Thursday, May 17, 2007

Mahalnya Berkunjung Ke LP Cipinang

Jika hendak membesuk keluarga atau kerabat yang ditahan di Lembaga Pemasyarakatan Cipinang, Jakarta Timur siapkanlah lembaran uang ribuan yang cukup banyak. Uang ini diperlukan untuk "sumbangan sukarela" kepada petugas LP.

Dari pengalaman pribadi, uang Rp 2.000 diperlukan untuk memperlancar proses pendaftaran kunjungan. Ironisnya didepan pintu masuk tertera tulisan besar "Kunjungan Tidak Dipungut Biaya". Saya mencoba tidak memberikan uang tips tersebut, seorang petugas menahan lembar formulir sambil berkata, "Sukarelanya mas." Dua lembar uang seribuan pun melayang. Tampaknya pungutan liar di LP telah menjadi rahasia umum. Mia yang membesuk pacarnya rutin seminggu dua kali bercerita ia menghabiskan uang minimal Rp 200 ribu setiap berkunjung. "Untuk petugas dan bekal didalam," katanya. Begitu pula dengan pengunjung lain yang memang sudah mengerti kebiasaan di sana.

Setelah mendapat formulir, pengunjung menuju portir. Disitu, ada empat pos yang membutuhkan sumbangan sukarela tadi. Pertama, untuk mendapatkan cap/stempel LP ditangan. Sambil bertanya berapa orang yang berkunjung dan siapa yang ingin dikunjungi, petugas mengetok kaleng biskuit tempat uang sambil berkata persis pos sebelumnya. "Uang sukarelanya mas," katanya.

Lalu, saya bergeser ke tempat penitipan KTP atau kartu identitas lainnya yang hanya berjarak 2 meter dari pos sebelumnya. Lembar demi lembar uang ribuan pun kembali melayang. Setelah itu, saya menuju tempat penitipan handphone, kamera, dan senjata api. Uang Rp 2 ribu kembali dikutip sebagai jasa penitipan. Setelah menerima kartu titipan dan tanda pengenal pengunjung, saya menuju ruang pengeledahan. Isi tas dibongkar, tapi sebelumnya Saya meletakkan uang Rp 2 ribu dikaleng yang berisikan lembaran ribuan lain. Satu handphone pun lolos.

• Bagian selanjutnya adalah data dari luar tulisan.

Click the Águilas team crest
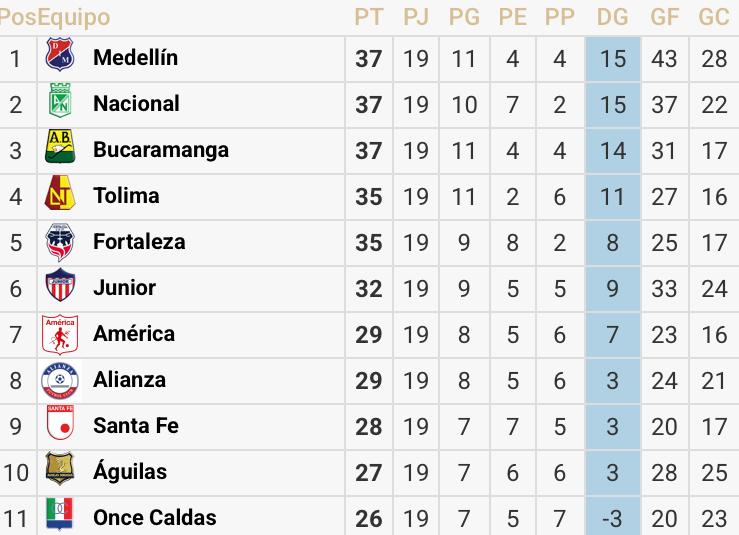Image resolution: width=739 pixels, height=535 pixels. pos(60,472)
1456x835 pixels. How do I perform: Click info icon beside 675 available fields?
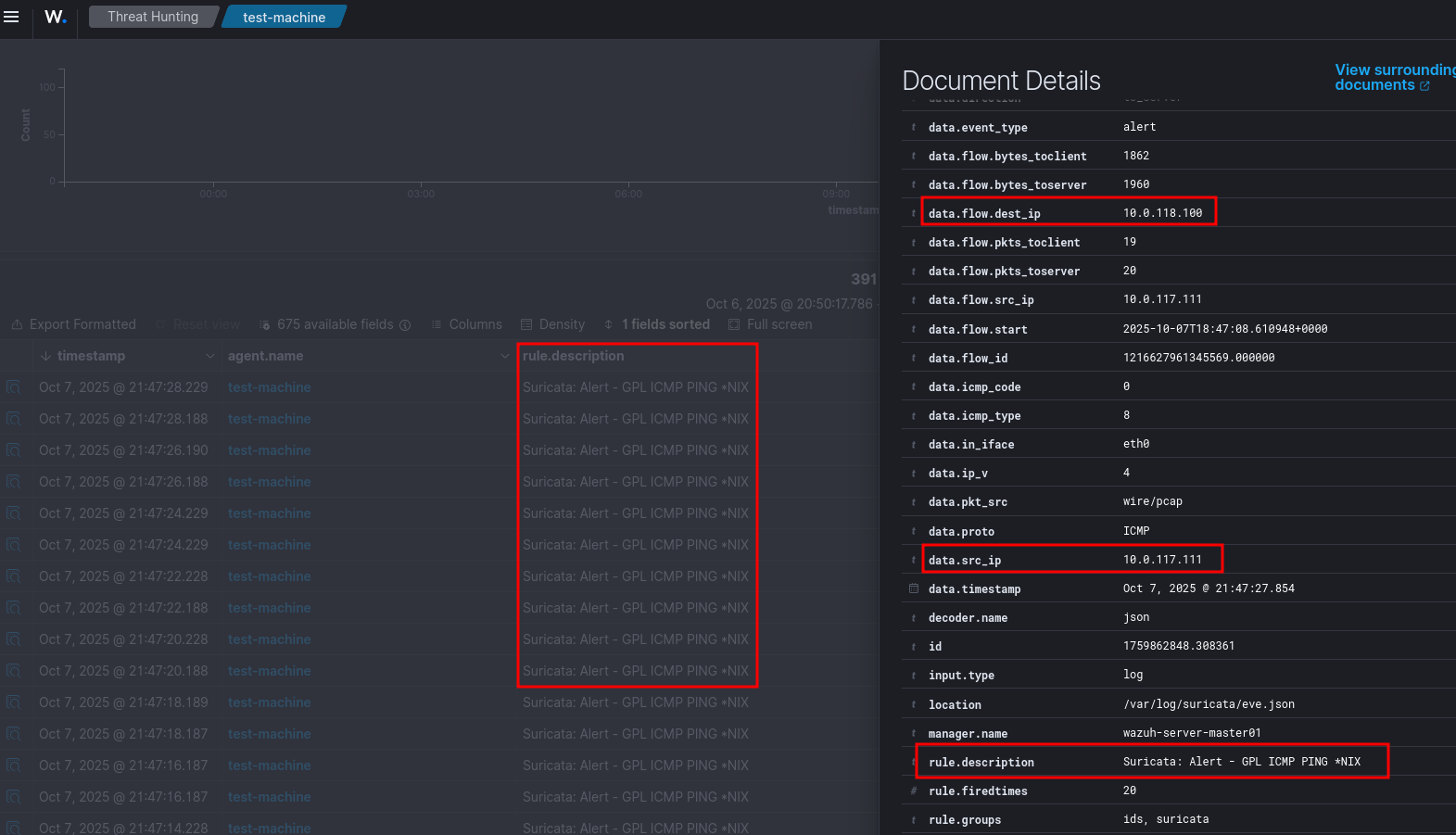(x=405, y=325)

Lalu, saya menuju ke ruang tunggu, tempat bertemu dengan tahanan yang ingin ditemui. Disitu, diperiksa kembali formulir kunjungan dan tanda pengenal pengunjung. Setelah itu, saya menuju ke barisan meja dimana petugas LP dan beberapa Tamping berompi kuning duduk. Tamping ini bertugas memanggil tahanan yang hendak ditemui. Setelah menunjuk seorang Tamping, petugas kembali meminta uang. "Untuk yang memanggil," katanya.

Saya mencari tempat yang sepi dan duduk. Tak lama, seorang tahanan menghampiri saya. Ia memperkenalkan dirinya sebagai Bom. Telah dua tahun ia mendekam disana. Ia mengaku bertugas mengumpulkan daftar "Korea", sebutan bagi tahanan yang bersuku Batak. Bisa ditebak, ia pun meminta uang rokok sebagai perlindungan bagi tahanan yang hendak ditemui. Uang Rp 10 ribu pun melayang.

Sekitar sepuluh menit kemudian, Tamping yang bertugas memanggil tahanan yang ingin ditemui saya datang. Namun, ia sendirian. "Ia ga mau ditemui. Katanya mau istirahat," ujarnya. Ia tak berani memaksa, karena kebetulan tahanan tersebut satu kamar dengan orang yang disebut "foreman", tahanan yang menjadi kepala blok. Saya meminta Tamping tadi menemui tahanan yang ingin ditemui sekali lagi. Sebagai jasa, uang Rp 5 ribu pun keluar dari kantong.

Selama 15 menit menunggu, aula tersebut bak stadion. Hilir mudik ada saja yang menawarkan minuman, juice, ataupun makanan kecil. Tentu saja dengan harga spesial LP. Lebih mahal dengan rasa ala kadarnya.

Tak lama, Tamping tersebut kembali dengan tangan kosong. Bom menawarkan jasa untuk memanggil tahanan tersebut, tentu saja dengan tambahan biaya. "Untuk uang kunci dan foreman," katanya. Selain itu, ia juga meminta saya menyiapkan uang untuk tahanan yang ingin dikunjungi. "Nanti ia butuh untuk petugas ditiap meja dan foreman," katanya. Minimal, katanya, ada 3 meja yang harus disetor.

Ya sudahlah, uang dikantong tak cukup untuk membayar semua itu. Saya pun mengurungkan niat untuk bertemu dengan tahanan tersebut. Uang puluhan ribu melayang tanpa hasil.